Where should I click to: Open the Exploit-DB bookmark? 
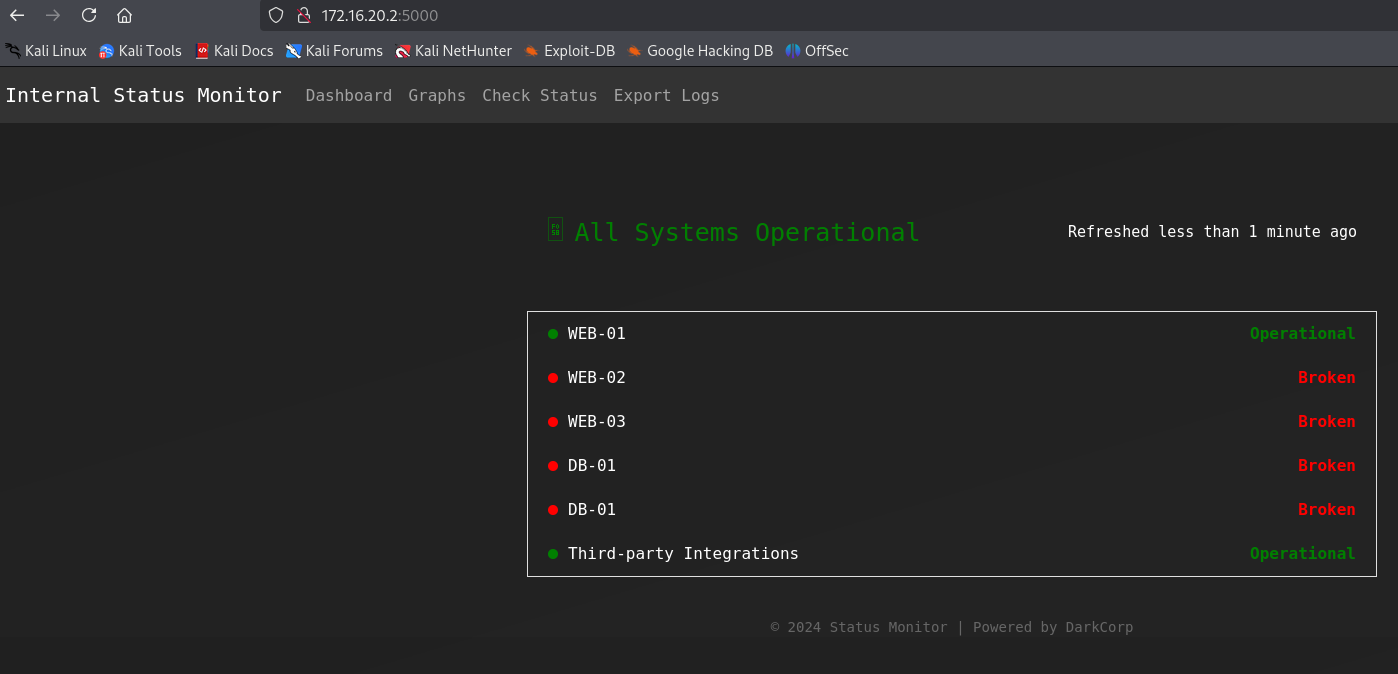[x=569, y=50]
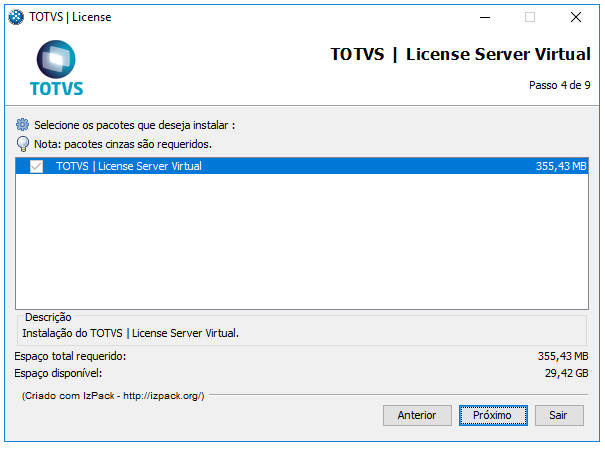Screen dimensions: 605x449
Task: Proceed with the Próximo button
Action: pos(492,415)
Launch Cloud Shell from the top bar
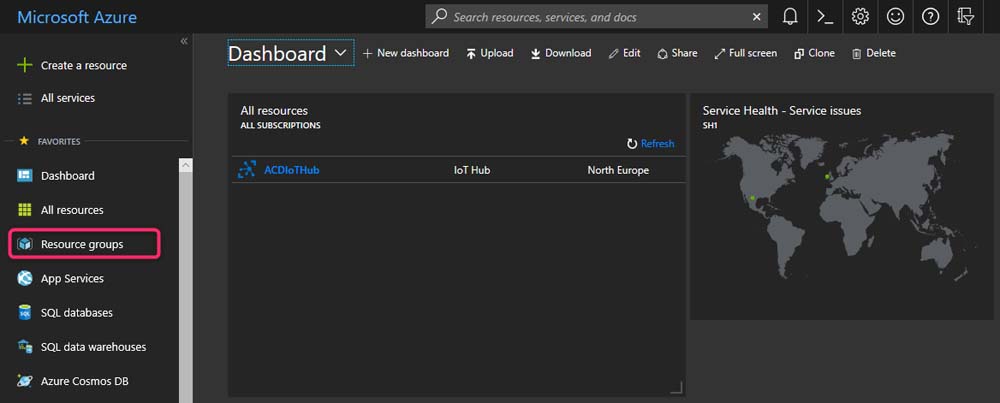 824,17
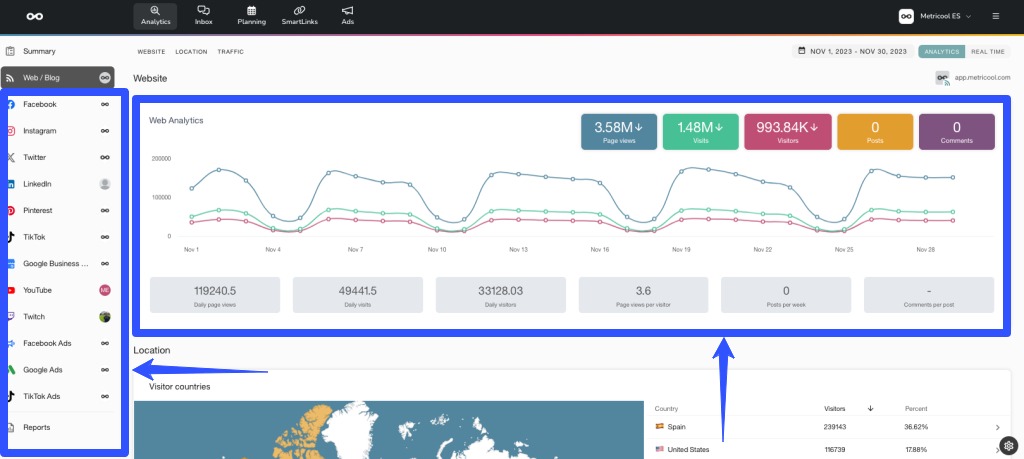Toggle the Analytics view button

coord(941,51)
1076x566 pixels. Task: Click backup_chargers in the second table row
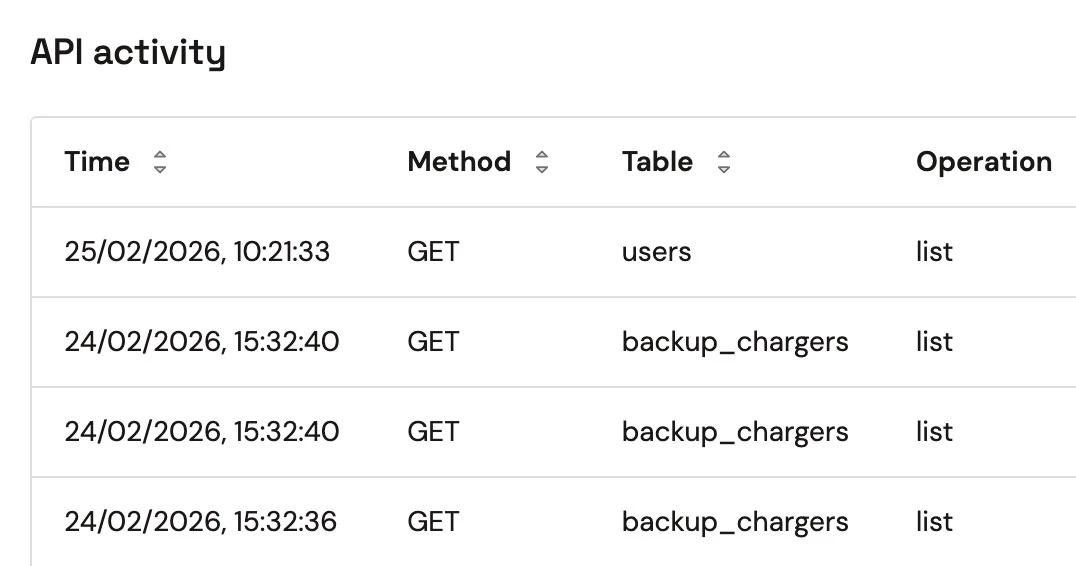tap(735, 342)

> _Work task_:
Output the listing above in full, exactly. No images.

> _Answer section_:
Where should I click to: Open the Exploit-DB bookmark? 
[x=569, y=50]
Screen dimensions: 605x449
Task: Proceed with the Próximo button
Action: pos(492,415)
Launch Cloud Shell from the top bar
 824,17
Toggle the Analytics view button

coord(941,51)
1076x566 pixels. Task: Click backup_chargers in the second table row
tap(735, 342)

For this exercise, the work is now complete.